## [SHORT TASK]
List every person named in the LINGUIST List issue below.

LINGUIST List 10.1282

Thu Sep 2 1999

Qs: Theory of Orthography, Grammatical Evidence

Editor for this issue: Lydia Grebenyova <>

We'd like to remind readers that the responses to queries are usually best posted to the individual asking the question. That individual is then strongly encouraged to post a summary to the list. This policy was instituted to help control the huge volume of mail on LINGUIST; so we would appreciate your cooperating with it whenever it seems appropriate.


  1. Tony A. Wright, Theory of Orthography
  2. Geoffrey Sampson, Negative grammatical evidence

Message 1: Theory of Orthography

Date: Wed, 01 Sep 1999 23:13:55
From: Tony A. Wright <>
Subject: Theory of Orthography

I would like to know if anyone knows of published work on the
linguistic nature of orthography. I have been able to locate copious
sources of information on writing systems in particular, but so far
have come up empty on finding accounts of the nature of orthography in
general as a linguistic phenomenon.

## [INFORMATION SHOWN]

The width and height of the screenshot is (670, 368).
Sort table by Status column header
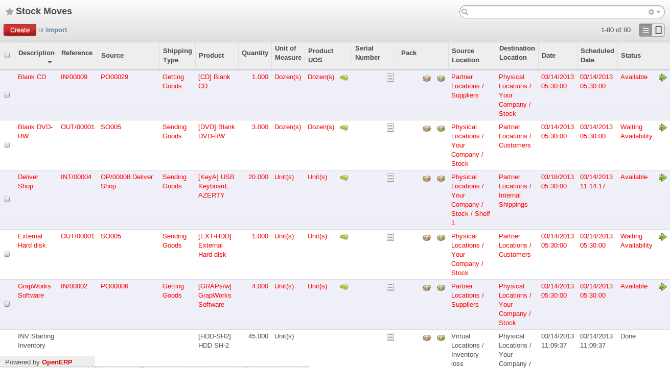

---

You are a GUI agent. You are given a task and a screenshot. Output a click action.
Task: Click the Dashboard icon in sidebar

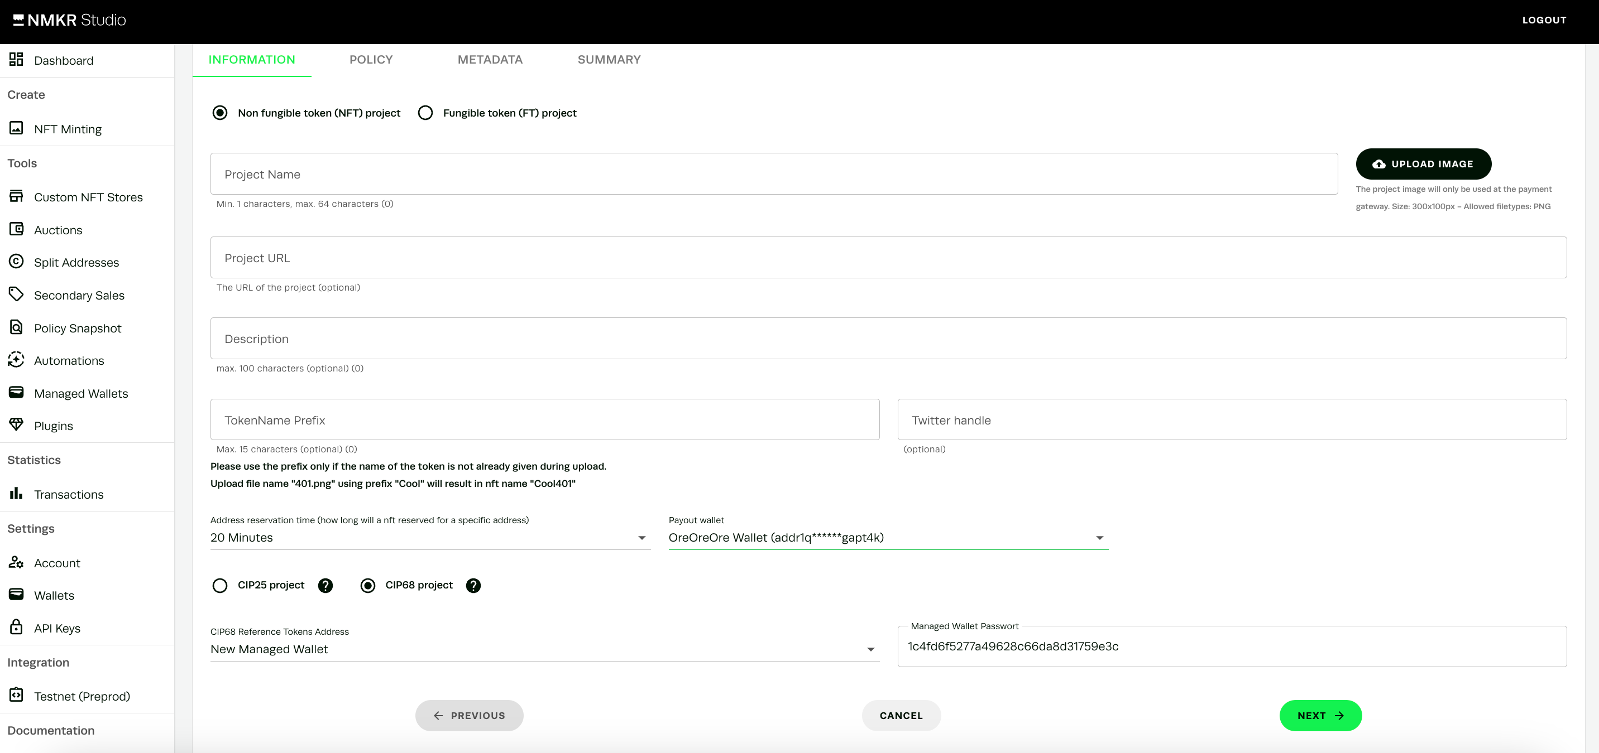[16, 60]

## [SOLUTION BELOW]
Lydia Grebenyova, Tony A. Wright, Geoffrey Sampson